As an 18 year old, Boon played a starring role in Tasmania’s history-making Gillette Cup win in 1978/79, the state’s first interstate one-day title, and he never looked back over the course of his 17 year career. He was appointed to the post of Tasmania captain at different ends of his career and was at the helm when his state enjoyed a fruitful first-class season in 1997/98. He finished as Tasmania’s leading run scorer in domestic limited overs competition (1725 runs) and second highest first-class run scorer (8029).
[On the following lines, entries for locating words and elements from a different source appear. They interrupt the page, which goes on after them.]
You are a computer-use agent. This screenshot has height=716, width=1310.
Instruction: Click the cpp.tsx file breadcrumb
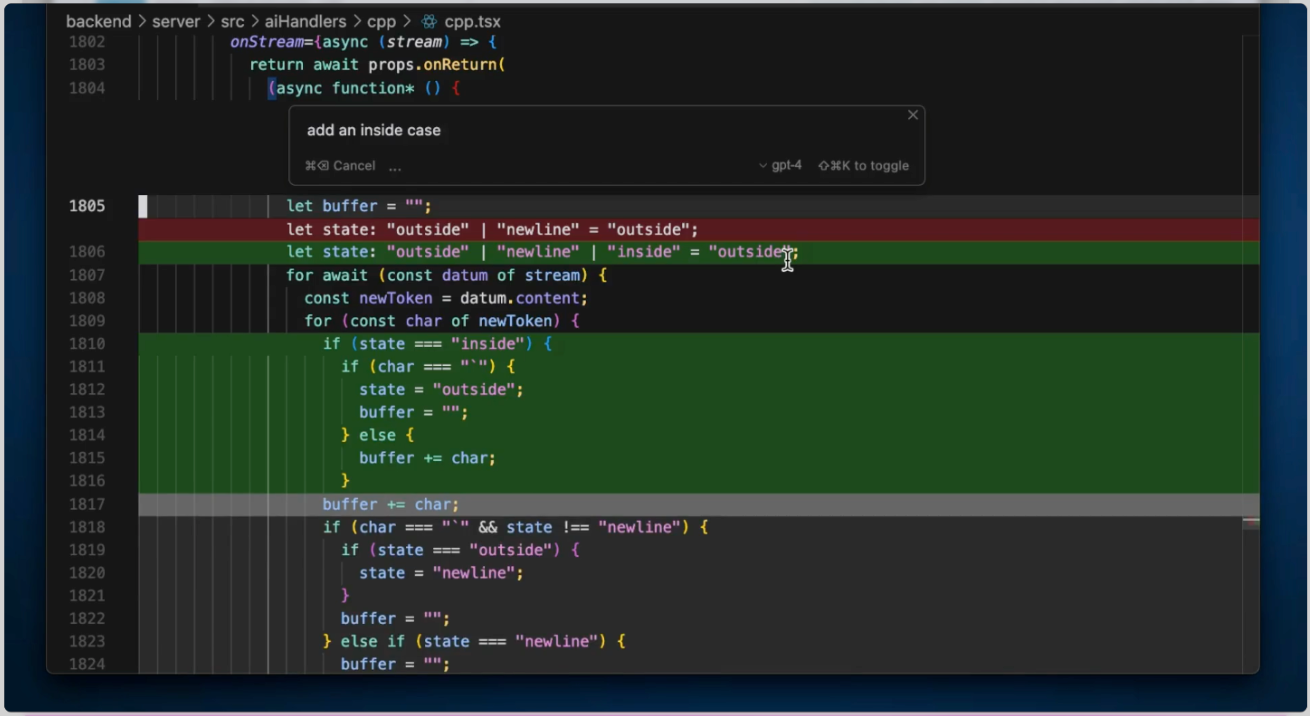tap(473, 21)
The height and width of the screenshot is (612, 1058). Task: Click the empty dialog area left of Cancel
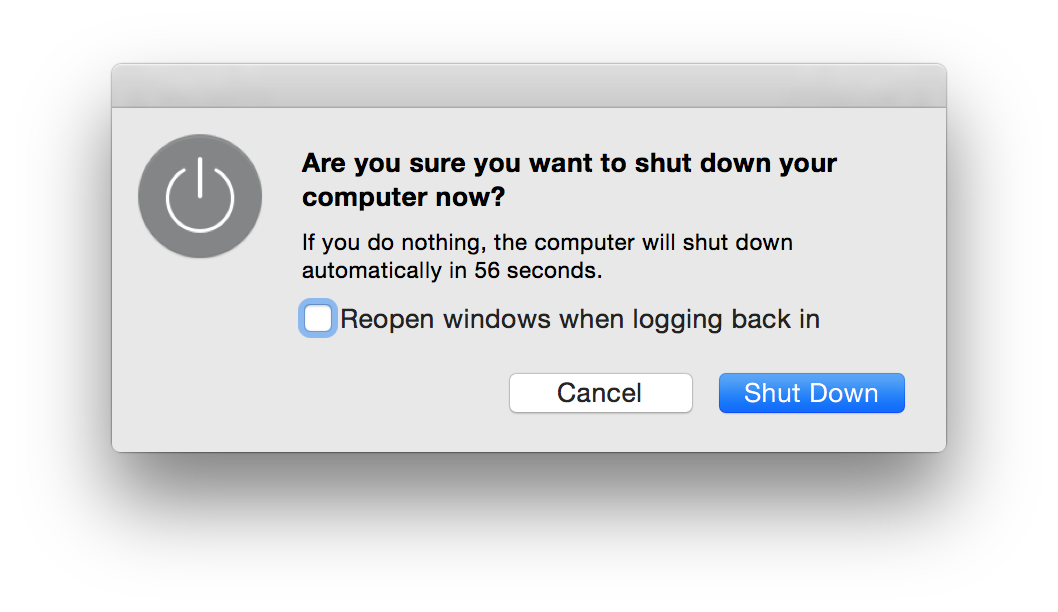350,393
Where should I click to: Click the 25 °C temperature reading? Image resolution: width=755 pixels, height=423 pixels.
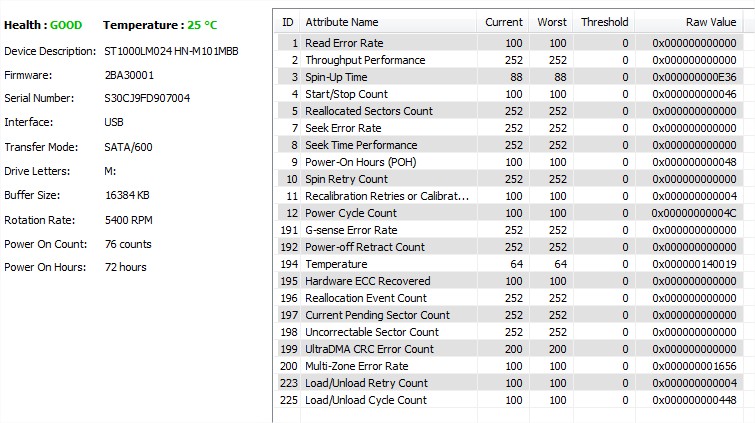pyautogui.click(x=202, y=25)
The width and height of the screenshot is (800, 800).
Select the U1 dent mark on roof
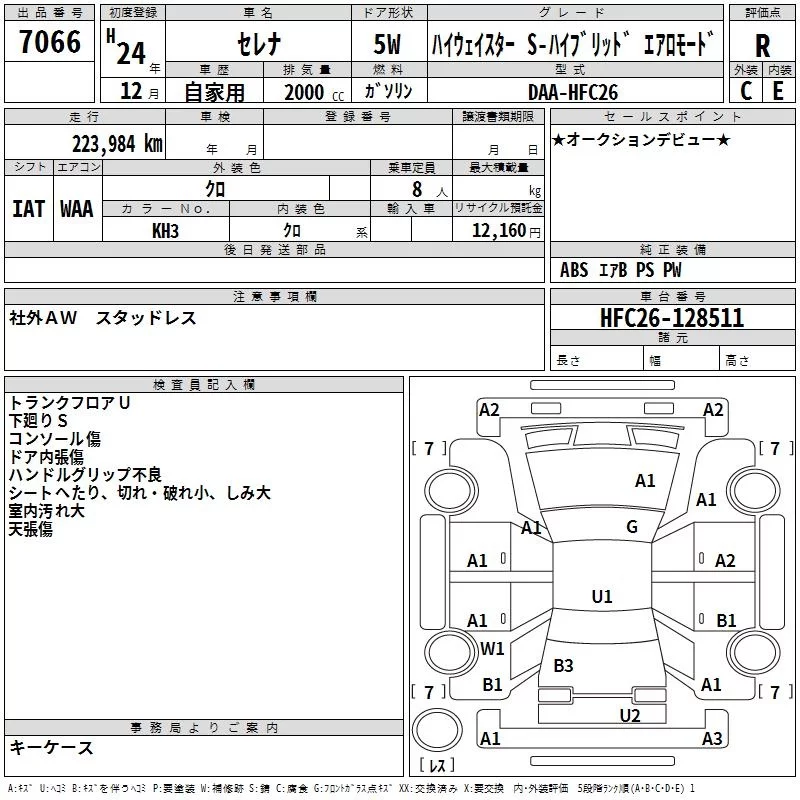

Boon came into the Australian side that was struggling terribly in the mid 1980s. It was said the team improved as Boon did. Predominantly in the no. 3 position, Boon’s durability was a vital ingredient in Australia’s resurgence as a cricketing power. He was dropped for a short period in 1986/87, but he re-made himself as a top order batsman who could adapt his game to one day cricket. His courage was often at the core of Australian performances and it was common to see his square cutting, driving and pulling upsetting the rhythm of even the finest of bowlers.
He made his Test debut against the West Indies in Brisbane in 1984, and played his last Test for Australia against Sri Lanka in Adelaide, in the third Test in 1995/96.
Boon served as vice captain to Allan Border and toured consistently during his time at the top for Australia, making three Ashes tours, two visits to the Caribbean, one Test tour to India, two Test tours to Pakistan, one visit to South Africa, and three visits to New Zealand. He also played in three World Cups, winning the Man of the Match award in Australia’s victory in 1987 against England in Culcutta.
Boon was a member of the 1987 World Cup winning side, claiming Man of the Match honours in the final with his score of 75 as Australia beat England by seven runs. Among many highlights were his roles in four Ashes series wins, particularly the 1989 triumph and his honour in hitting the series-winning runs, and his flawless unbeaten 184 in the Bicentenary Test of 1988.
Boon also led Durham in the English County Championship from 1997 to 1999, guiding the side to its best finish in the last of these three years.
After retiring from all cricket following the completion of the 1999 county program, Boon accepted a position in marketing with the Tasmanian Cricket Association in Hobart and in 2000 replaced Geoff Marsh, his mate and former opening partner, as an Australia selector.
His legend also lives on at the ground in his home city of Launceston where the major stand has been named after him.